A C Grayling, secular humanist/atheist has taken it upon himself to re-write the Bible- as a secular, moral document. It seems his motivation was to make available the ‘good’ stuff whilst editing out the ‘God’ stuff.

Fair play to the bloke, people have accused me of the same. The whole emerging church conversation has often been accused of sanitising the unpleasant judgmental side of the Bible in favour of a more accessible and cuddly message.

I do not agree with either Grayling, or the assessment of EC critics of course…

Because the God we encounter in the stories of the Bible is capricious, glorious, confusing, challenging, forgiving, condemning, war making, peace bringing. Because of this, no matter how hard we try, systematising and defusing our ideas of God always fail.

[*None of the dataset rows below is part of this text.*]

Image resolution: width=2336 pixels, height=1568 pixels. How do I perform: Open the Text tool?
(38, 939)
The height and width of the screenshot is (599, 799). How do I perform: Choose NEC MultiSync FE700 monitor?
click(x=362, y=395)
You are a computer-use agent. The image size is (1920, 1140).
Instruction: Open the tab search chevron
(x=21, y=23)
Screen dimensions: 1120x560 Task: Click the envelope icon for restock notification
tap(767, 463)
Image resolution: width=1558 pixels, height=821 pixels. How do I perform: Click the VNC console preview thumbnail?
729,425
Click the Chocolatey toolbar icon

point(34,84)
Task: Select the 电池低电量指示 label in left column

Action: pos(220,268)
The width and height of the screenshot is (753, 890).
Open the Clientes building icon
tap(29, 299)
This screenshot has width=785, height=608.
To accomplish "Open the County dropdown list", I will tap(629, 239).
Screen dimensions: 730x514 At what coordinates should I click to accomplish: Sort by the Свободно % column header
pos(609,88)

It might be possible to read the Bible as a book of moral fables, of quaint historical interest, but also vaguely character building in indefinable ways. You will have to ignore whole bits of the Bible to do this of course, and along the way may come to wonder whether the Bible can be regarded as ‘moral’ at all.

What makes the Bible vital, engaging and alive is the spine tingling possibility of- God. What transforms the reading of the Bible is the fact that we use it to approach- God.

Without God- there would seem very little point in reading this miscellany of stories of ancient people.

So sorry AC- I will not be reading your ‘Good book’, I will stick to my not so good one, in all its messy challenge.

But then you did not expect me to do anything else did you?